From one writer to another…
Hi, I’m Lorinda. Working as a grant writer and trainer for more than a decade, I’m an entrepreneur at heart with a passion for supporting other business owners in their quest for success. Community causes are always at the forefront of my mind, and my hope is to share years worth of business experience to support nonprofits in their essential efforts of making this world a little brighter. I spend most of my time in Miami, Florida enjoying the sun and reading a good book.
It’s easy to see grant writers as the magic few who are tasked with the responsibility of acquiring needed funding for a charity’s project or more often times, to keep their doors open. More often than not, people reach out to a grant writer consultant (aka freelancer) when the org is strapped for cash and has no other avenue to salvage their programs. Grant consultants are seen as “the last option” for many desperate clients who otherwise have no options for accessing needed funding. The sad reality is that this desperate cry for help is more often than not a bust for both the grant writer and the client. It leaves both parties unsatisfied because of the overburden of stress and desperation looming over their heads. The grant writer signs away their life by being expected to resolve years worth of poor financial planning on the nonprofits side in a matter of a few months, while the nonprofit feels like they’ve spent their last precious few dollars on a gamble. Both parties enter into an almost impossible agreement where no one leaves happy. It happens time after time, client after client, and in my opinion is why grant writers get such a bad rep.

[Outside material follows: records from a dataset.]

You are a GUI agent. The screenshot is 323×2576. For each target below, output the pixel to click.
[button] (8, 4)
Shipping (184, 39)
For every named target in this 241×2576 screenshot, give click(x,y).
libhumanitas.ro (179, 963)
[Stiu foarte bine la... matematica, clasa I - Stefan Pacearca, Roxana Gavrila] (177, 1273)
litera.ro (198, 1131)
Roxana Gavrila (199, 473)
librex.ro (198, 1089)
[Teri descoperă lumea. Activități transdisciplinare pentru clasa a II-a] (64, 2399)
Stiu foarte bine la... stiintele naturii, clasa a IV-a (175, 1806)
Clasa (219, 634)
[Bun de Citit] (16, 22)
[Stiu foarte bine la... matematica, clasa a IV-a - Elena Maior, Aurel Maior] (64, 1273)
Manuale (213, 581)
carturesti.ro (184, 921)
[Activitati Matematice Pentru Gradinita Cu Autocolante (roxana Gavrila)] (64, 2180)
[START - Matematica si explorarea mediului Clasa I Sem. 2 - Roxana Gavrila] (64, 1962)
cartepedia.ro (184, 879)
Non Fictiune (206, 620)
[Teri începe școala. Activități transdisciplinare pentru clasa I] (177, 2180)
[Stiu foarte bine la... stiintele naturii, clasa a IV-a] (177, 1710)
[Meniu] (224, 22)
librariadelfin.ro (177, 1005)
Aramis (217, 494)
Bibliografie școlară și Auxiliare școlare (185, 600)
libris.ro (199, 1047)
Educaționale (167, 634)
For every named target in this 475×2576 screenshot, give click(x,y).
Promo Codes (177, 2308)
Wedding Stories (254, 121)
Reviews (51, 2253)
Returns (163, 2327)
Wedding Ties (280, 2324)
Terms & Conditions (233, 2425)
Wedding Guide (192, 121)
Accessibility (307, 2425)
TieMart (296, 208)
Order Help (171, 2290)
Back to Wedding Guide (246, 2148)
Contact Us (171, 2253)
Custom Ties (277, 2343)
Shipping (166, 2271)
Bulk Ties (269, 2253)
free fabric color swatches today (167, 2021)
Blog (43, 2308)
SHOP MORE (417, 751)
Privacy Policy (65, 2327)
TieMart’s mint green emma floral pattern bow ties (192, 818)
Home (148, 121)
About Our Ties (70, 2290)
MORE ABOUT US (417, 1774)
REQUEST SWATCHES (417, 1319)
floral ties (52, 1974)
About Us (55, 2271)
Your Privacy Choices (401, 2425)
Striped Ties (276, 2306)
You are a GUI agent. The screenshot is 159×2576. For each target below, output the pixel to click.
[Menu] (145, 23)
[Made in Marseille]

Instead of reaching out to a grant specialist when times are tough, there needs to be a shift in perspective. I follow a lot of spiritual teachers – those who believe in the energetic nature of the world. If you come into a working relationship with a mindset of lack, that’s exactly what you will yield – not enough money, dissatisfaction with results, and overall failure. This is true of both the client and the grant writer, and creates a pitfall for both parties.
Not all the blame is to be put on the nonprofit client – not by a long shot. There are MANY circumstances where the grant writer – desperate for a new gig – enters into a contract that they know has bad energy, yet does so to pay his or her bills. I’ve been there, especially in my early years as an entrepreneur. Chasing opportunities and putting my services on the “clearance rack” was how I operated in the beginning and all it led to was disappointment and a lack of job satisfaction. This is why so many grant writers and personnel responsible for grant writing activities quit. Unrealistic expectations, an overwhelming sense of lack and desperation, and overall bad juju.
A better approach is for nonprofits to reach out to grant writers when things are going well for them. From an energetic perspective, a feeling of abundance will bring more abundance!
Grant writing should be seen as an essential task of any community operation, not a response to crisis. Grant writers should also value themselves, create standards, and only take jobs they know they’ll be successful at. Choose clients whose mission empowers you. Work with people who respect your professionalism (and prices) and I guarantee you’ll see a shift. Be in a mindset of abundance, success, and happiness in what you’re doing. That is what will yield the $$.